I'm trying to formulate a regular expression to use on text. Using in-memory variables is not giving the same result.
The below regular expression provides $1 and $2 that return what I expect. rw results vary. These positions can vary: I am looking to extract the data irrespective of the position in the string.
\/vol\/(\w+)\?(\w+|\s+).*rw=(.*\w+)
My data:
_DATA_
/vol/vol1 -sec=sys,rw=h1:h2,anon=0
/vol/vol1/q1 -sec=sys,rw=h3:h4,anon=0,ro=h1:h2
/vol/vol2/q1 -sec=sys,root=host5,ro=h3:h5,rw=h1:h2,anon=0
I'm trying to capture the second and third groups (if it is a space it should return a space), and a list of entries in rw, ro and root.
The expression (.*\w+) will match up to the last word character in the line.

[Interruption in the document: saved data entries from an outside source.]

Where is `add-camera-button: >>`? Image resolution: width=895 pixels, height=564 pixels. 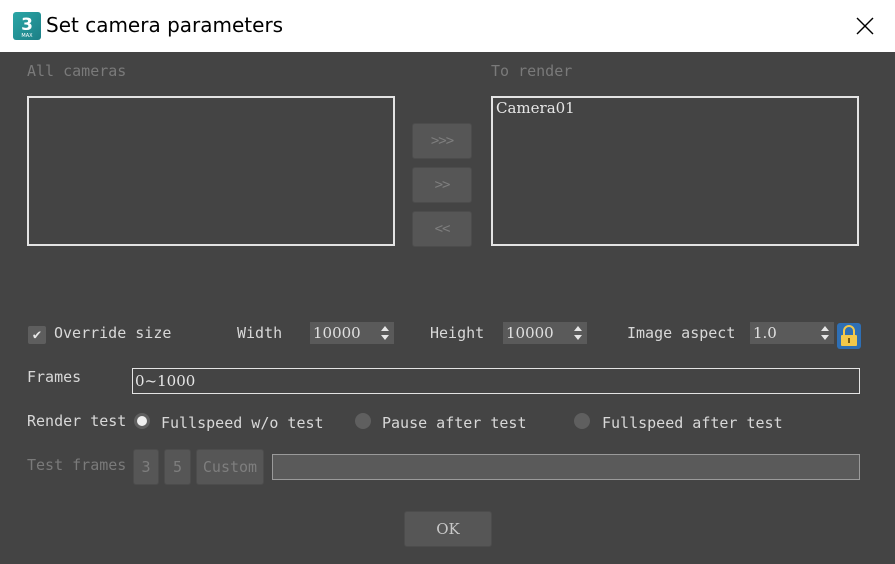 add-camera-button: >> is located at coordinates (442, 185).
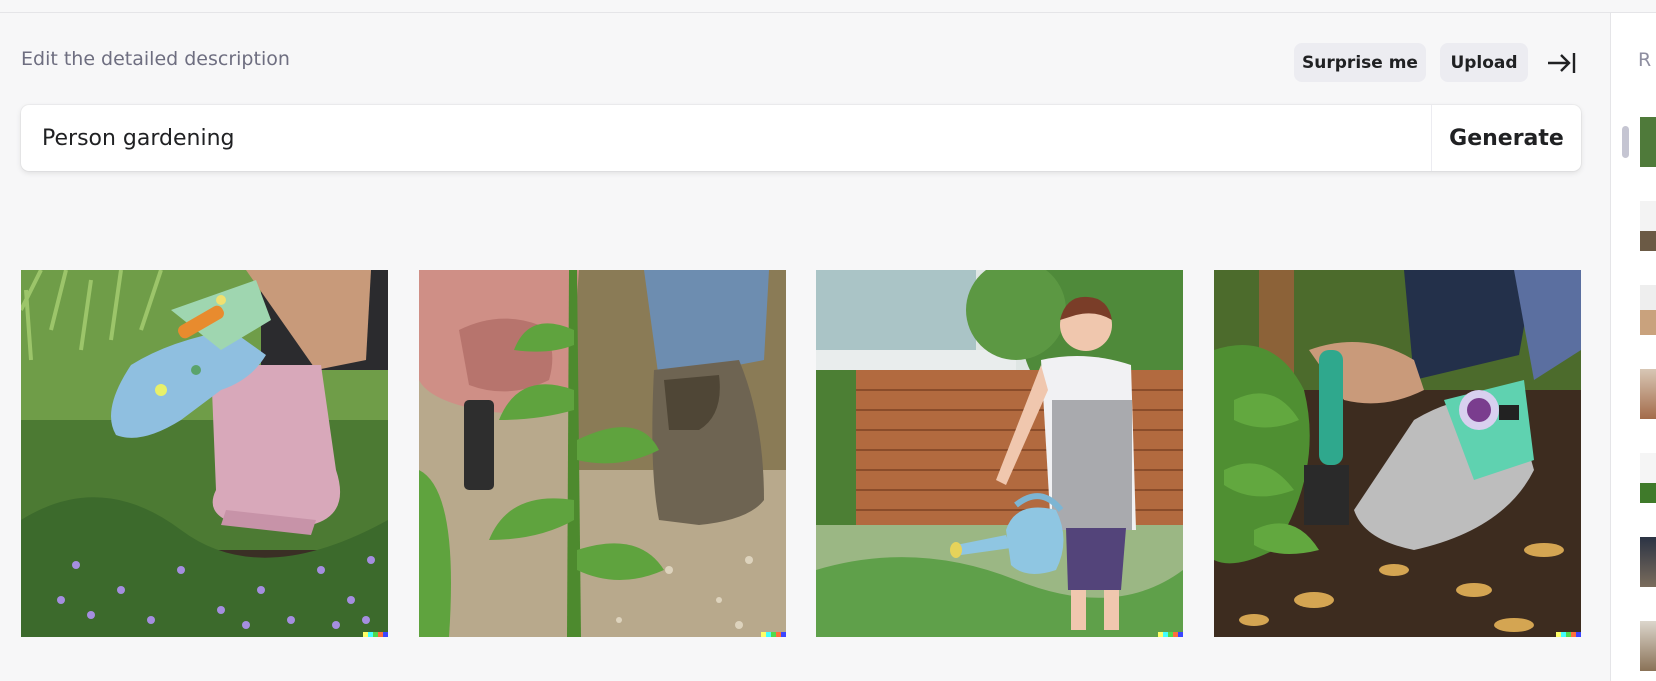 The width and height of the screenshot is (1656, 681). I want to click on prompt-input, so click(726, 138).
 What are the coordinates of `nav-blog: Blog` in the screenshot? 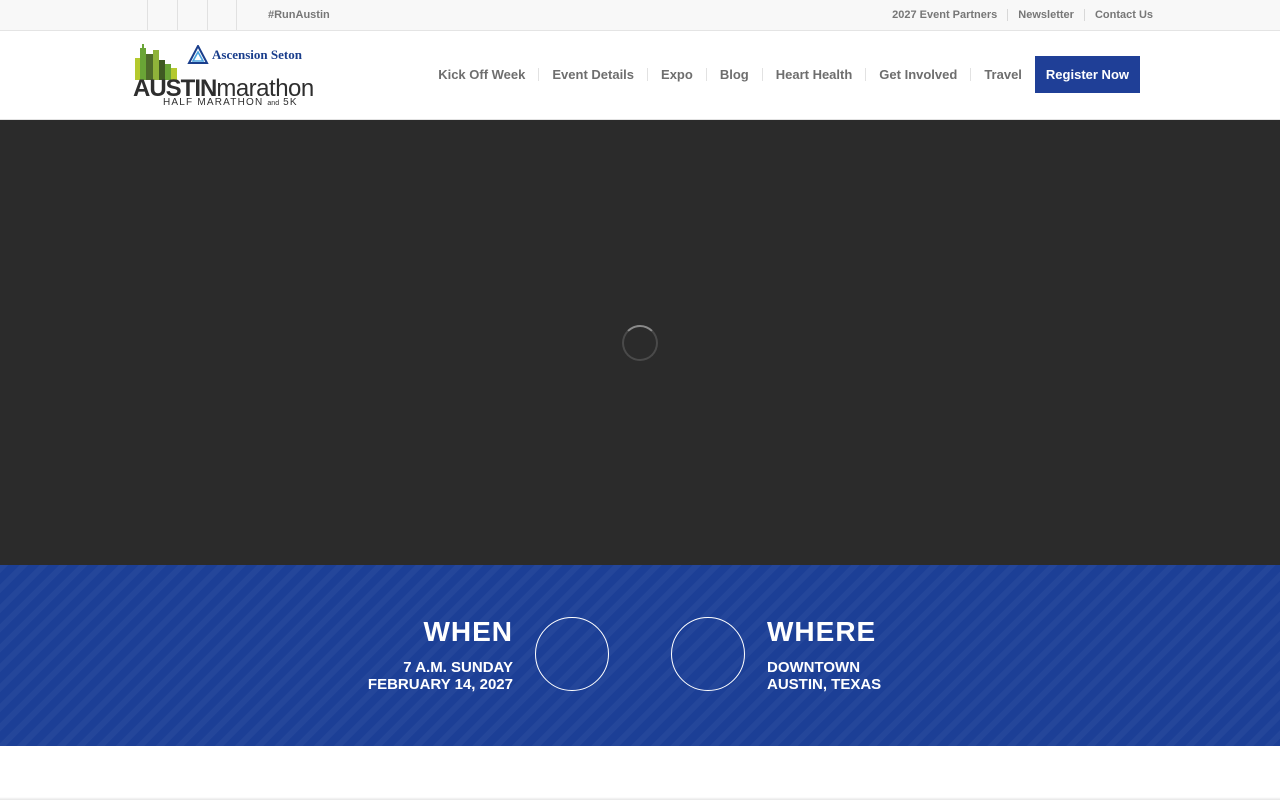 It's located at (734, 74).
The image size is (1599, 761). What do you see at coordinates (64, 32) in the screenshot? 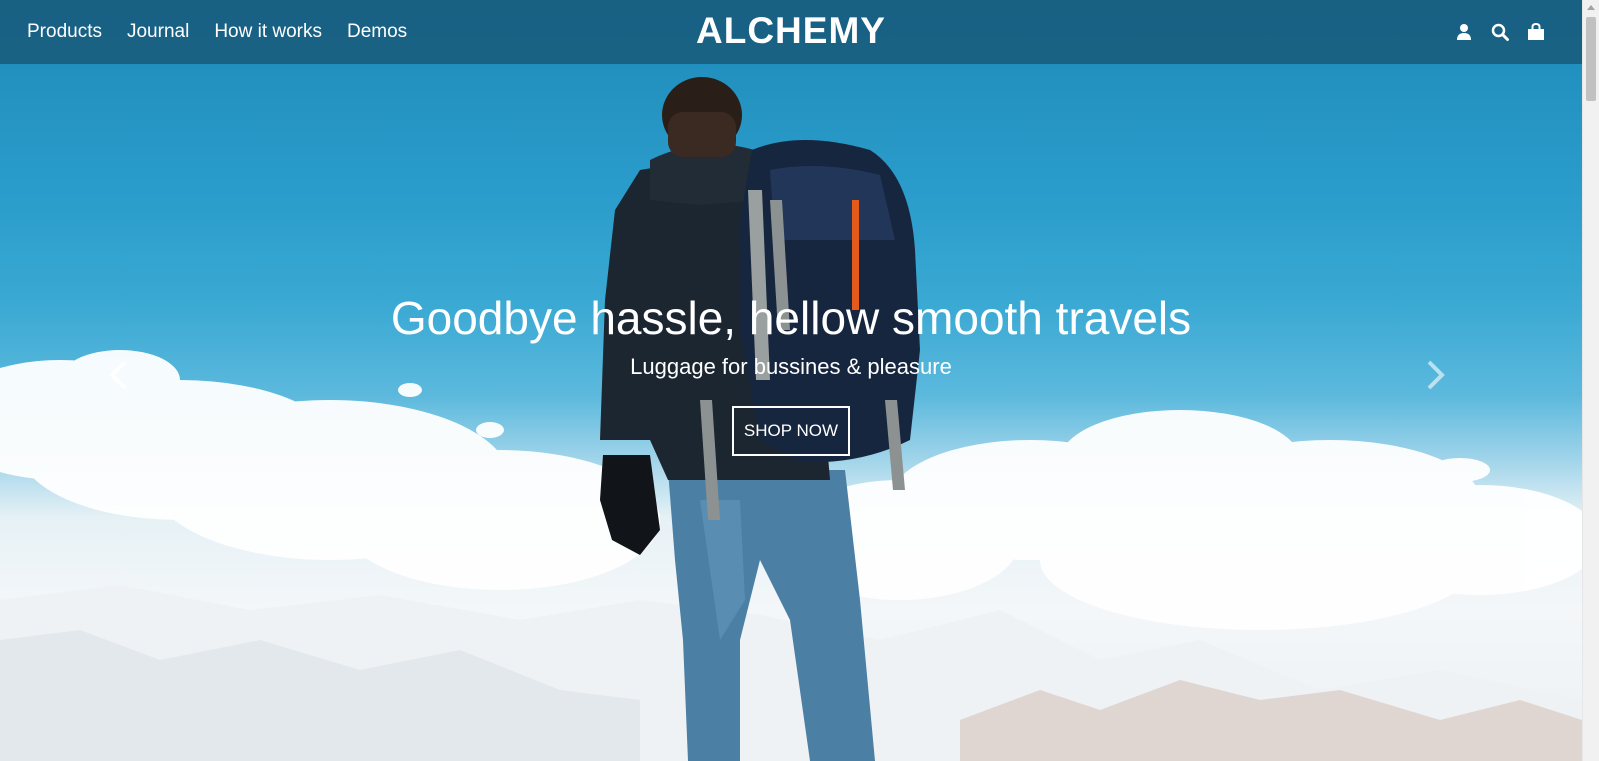
I see `nav-item-products: Products` at bounding box center [64, 32].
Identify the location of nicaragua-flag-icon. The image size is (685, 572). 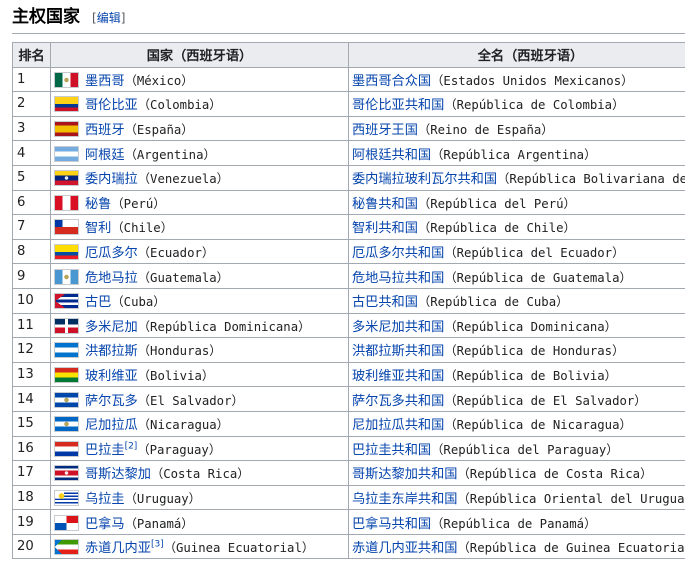
(66, 424).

What you are looking for is most likely this ([0-9a-z:]+)
Guessing from your comment in reply to ikegami, maybe the following will give results you want.
#!/usr/bin/perl
use strict;
use warnings;
my #keys = qw/ rw ro root /;
my $wanted = join "|", #keys;
my %data;
while (<DATA>) {
my ($path, $param) = split;
my ($vol, $q) = (split '/', $path)[2,3];
my %tmp = map {split /=/} grep /^(?:$wanted)/, split /,/, $param;
$data{$vol}{$q // ' '} = \%tmp;
}
use Data::Dumper; print Dumper \%data;
__DATA__
/vol/vol1 -sec=sys,rw=h1:h2,anon=0
/vol/vol1/q1 -sec=sys,rw=h3:h4,anon=0,ro=h1:h2
/vol/vol2/q1 -sec=sys,root=host5,ro=h3:h5,rw=h1:h2,anon=0
The output from Data::Dumper is:
$VAR1 = {
'vol2' => {
'q1' => {
'ro' => 'h3:h5',
'root' => 'host5',
'rw' => 'h1:h2'
}
},
'vol1' => {
' ' => {
'rw' => 'h1:h2'
},
'q1' => {
'ro' => 'h1:h2',
'rw' => 'h3:h4'
}
}
};
Update: can you tell me what does (?:) mean in the grep?
(?: . . .) is a non-capturing group. It is used in this case because the beginning of the regex has ^. Without grouping, the regex would attempt to match ro positioned at the beginning of the string or rw or root anywhere in the string (not just the beginning).
/^ro|rw|root/ rather than /^(?:ro|rw|root)/
The second expression helps the search along because it knows to only attempt a match at the beginning of the string for all 3 patterns and not to try to match anywhere in the string (speeds things up although in your case, there are only 3 alternating matches to attempt - so, wouldn't make a huge difference here). But, still a good practice to follow.
what does (// ' ') stand for?
That is the defined or operator. The expression $q // ' ' says to use $q for the key in the hash if it is defined or a space instead.
You said in your original post I'm trying to capture the second and third groups (if it is a space it should return a space).
$q can be undefined when the split, my ($vol, $q) = (split '/', $path)[2,3]; has only a vol and not a q such as in this data line (/vol/vol1 -sec=sys,rw=h1:h2,anon=0).
No idea what you want, but a regex would not make a good parser here.
while (<DATA>) {
my ($path, $opts) = split;
my %opts =
map { my ($k,$v) = split(/=/, $_, 2); $k=>$v }
split(/,/, $opts);
...
}
(my %opts = split(/[,=]/, $opts); might suffice.)